Estamos diante de uma flagrante inconstitucionalidade de uma lei que, em tempos de disputa eleitoral, acaba dando um falso aspecto de legalidade a atuação do garimpo, ainda que temporariamente, pois fatalmente essa legislação será revogada pelo Supremo Tribunal Federal (STF), assim como ocorreu com a “lei estadual do garimpo”, que autorizou a garimpagem fora de áreas indígenas, inclusive com utilização de mercúrio.
Esta lei também acaba fortalecendo forças paralelas que atuam não apenas no apoio logístico do garimpo, mas também no controle de frentes de exploração dentro de terras indígenas, muitas delas sob o comando do crime organizado, conforme autoridades policiais já revelaram à imprensa nacional. É por isso que não se pode falar em legalizar garimpo sem antes o país retomar essas áreas não apenas para frear os crimes neles praticados, mas também para retomar a soberania nessas áreas de fronteira.

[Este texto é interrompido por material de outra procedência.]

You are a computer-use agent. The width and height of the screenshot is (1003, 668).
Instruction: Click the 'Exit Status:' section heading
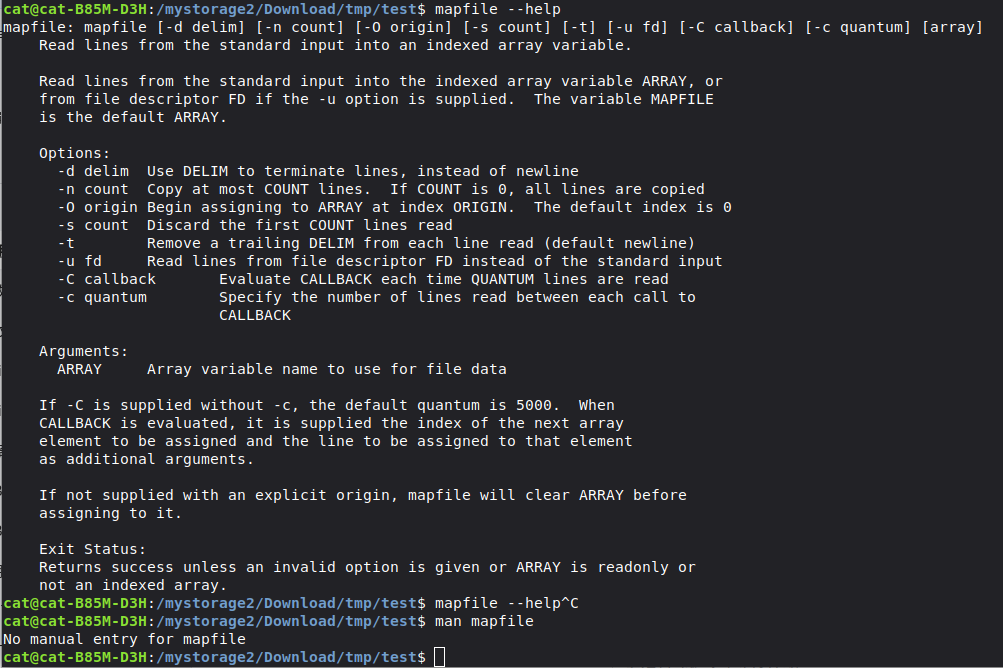point(92,549)
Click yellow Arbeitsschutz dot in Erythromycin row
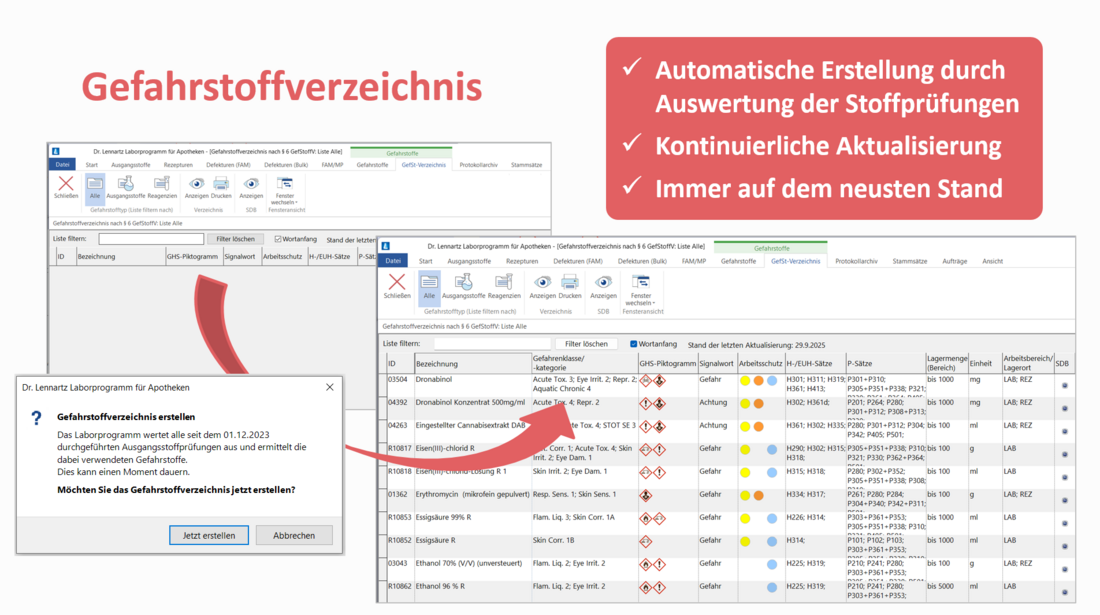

As notícias divulgadas pela imprensa são bem claras ao revelar esta realidade, a exemplo do caso do piloto paraense que desapareceu após decolar com sua aeronave no dia 24 de junho da Vila Campos Novos, no Município de Iracema, visando dar apoio logístico a um garimpo do lado venezuelano, na fronteira com o Brasil. O caso só veio à tona porque a família decidiu procurar a imprensa, sem antes comunicar o fato às autoridades brasileiras.
Em nível nacional, no mesmo momento em que tudo isso ocorre no Estado, investigação da Polícia Federal aponta um empresário do garimpo ilegal, sócio da empresa Gana Gold, atual M.M Gold, que ostenta uma vida milionária, com helicópteros, lanchas, caminhonete importada e até festa de casamento que contou com a apresentação de duplas sertanejas famosas.
Para se ter uma ideia do que o garimpo ilegal proporciona, a movimentação financeira do grupo empresarial aponta que, entre os anos de 2020 e 2021, a exploração ilegal de ouro rendeu cerca de R$ 1,1 bilhão apenas ao garimpeiro. A empresa teria movimentado cerca de R$ 16 bilhões entre 2019 e 2021, cuja parte do dinheiro foi lavada em operações com criptomoedas.
Os fatos por si só mostram o poderio econômico de quem manda e desmanda no garimpo ilegal na região Amazônica, poder este que sempre almeja também as chaves da política partidária, com todo o apoio de autoridades para facilitar suas ações. Enquanto isso, os garimpeiros de verdade são apenas mão de obra análoga ao trabalho escravo, no meio da floresta, os quais são vistos também apenas como um voto no dia da eleição.